''Uma vez, minha mãe colocou o óculos de uma vizinha, viu que ficava melhor de enxergar, foi numa loja e comprou um do mesmo grau para ela''. A história, contada em tom de humor por Paulo (nome fictício), é cada vez mais comum, principalmente com o crescimento nas vendas de óculos de grau sem receita médica. Entretanto, revela pelo menos duas preocupações de especialistas: a falta de consulta médica pode mascarar doenças mais graves e o uso de modelos 'piratas' movimenta um comércio ilegal que causa perdas de 30% na receita do setor.
Do ponto de vista médico, esses óculos comprados sem orientação podem causar desconfortos nos pacientes. ''Hoje se compra óculos de grau no camelô. Acontece que essas lentes são de péssima qualidade. Têm distorções que podem causar problemas e dar dor de cabeça em quem usa'', garante o oftalmologista, Aristeu Sampaio Neto. A atendente de uma loja que vende esse tipo de óculos contesta: ''Ninguém nunca veio reclamar, pelo contrário, cada vez mais gente usa''.
O médico enfatiza, no entanto, que o pior é o paciente deixar de se consultar com um especialista. ''Esse óculos sem garantia não vão causar doença grave, só que sem ir ao médico, a pessoa deixa de conhecer a saúde do próprio olho e, de repente, descobrir problemas mais sérios'', analisa.

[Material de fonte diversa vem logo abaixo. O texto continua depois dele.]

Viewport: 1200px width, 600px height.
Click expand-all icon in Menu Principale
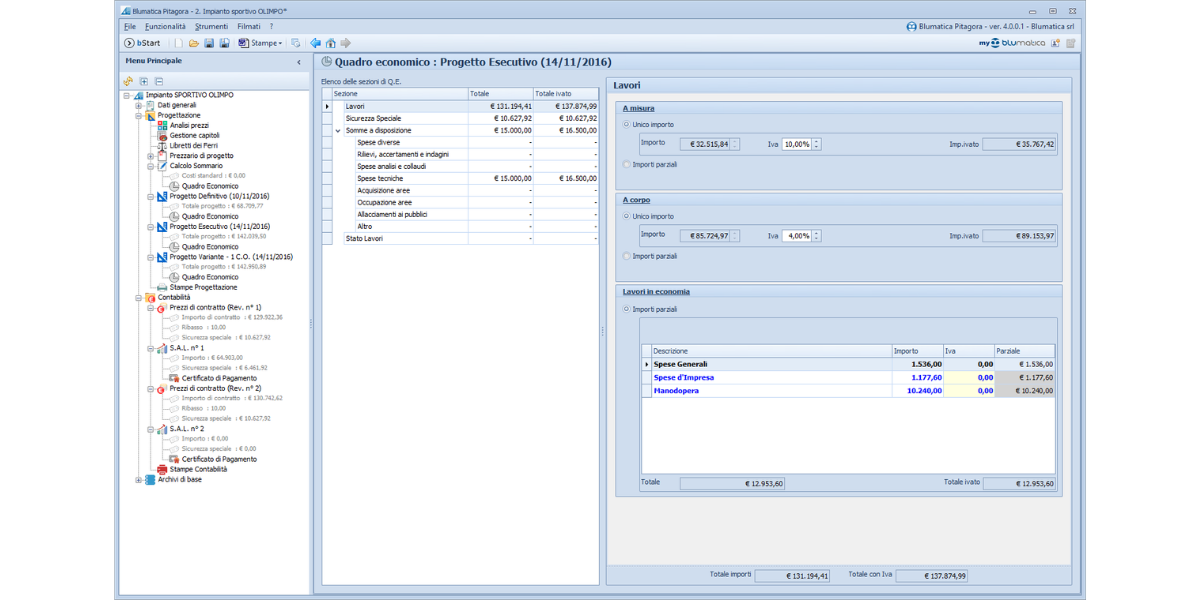click(x=144, y=81)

Ele explica ainda que os modelos falsificados são feitos sempre com as duas lentes no mesmo grau e têm distância pupilar padronizada. ''Cada olho é diferente do outro. Dificilmente uma pessoa vai ter o mesmo grau nos dois, além disto, o olho tem um centro óptico que precisa coincidir com o da lente do óculos. Por isso precisa de um técnico especializado para medir e produzir uma armação e lente particular''.

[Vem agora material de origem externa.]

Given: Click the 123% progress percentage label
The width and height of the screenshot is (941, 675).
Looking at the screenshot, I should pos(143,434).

Além das efeitos na saúde, os óculos piratas também prejudicam a economia. Segundo o presidente do Sindicato do Comércio Varejista de Materiais Ópticos, Fotográfico e Cinematrográficos do Estado, Nicolau Bulgacov, o comércio de óculos perde espaço com pirataria. ''Em Londrina, existem mais de 200 pontos irregulares de venda de óculos, enquanto o número de lojas regularizadas chega a 80'', apresenta.
Para ele, é preciso que os órgão públicos competentes fiscalizem esse comércio de maneira responsável. ''Mesmo havendo legislação específica sobre os cuidados ao se montar uma ótica, nem o governo se preocupa. A gente percebe isso quando vê os incentivos dados aos comerciantes do Camelódromo'', critica.
Para a população, o sindicalista dá o recado: ''É preciso que fique claro: óculos de grau ou de sol, só óticas podem vender. É preciso ter um técnico especializado em óptica para isto, e a maioria desses pontos de venda não tem''.
Preço - Segundo alguns vendedores de óculos piratas ouvidos pela Folha, o preço parece ser o principal argumento de quem compra óculos falsificados. Alguns modelos chegam a custar R$ 5,00. ''Mas isso não pode ser visto assim. A saúde do olho é muito importante e já existem modelos em óticas de R$ 50,00 a 100,00, com formas de pagamento facilitadas, que são de boa qualidade'', garante Sampaio Neto.
Outra opção é conseguir a armação e lentes através do Sistema Único de Saúde (SUS). É preciso ir a uma Unidade Básica, agendar consulta com um especialista e depois - através do Serviço Social da Secretaria Municipal da Saúde - entrar para o cadastro do Consórcio Intermunicipal de Saúde do Médio Paranapanema (Cismepar).
''O SUS repassa uma verba para o Cismepar para a aquisição de óculos, só que a quantidade é inferior à demanda, por isso existe uma fila de espera'', explica a diretora executiva da Secretaria Municipal de Saúde, Marlene Zucoli. Ela afirma que, em média, são adquiridos quase 175 óculos por mês, mas ressalta que essa quantidade é dividida entre os 21 municípios de responsabilidade do Consórcio.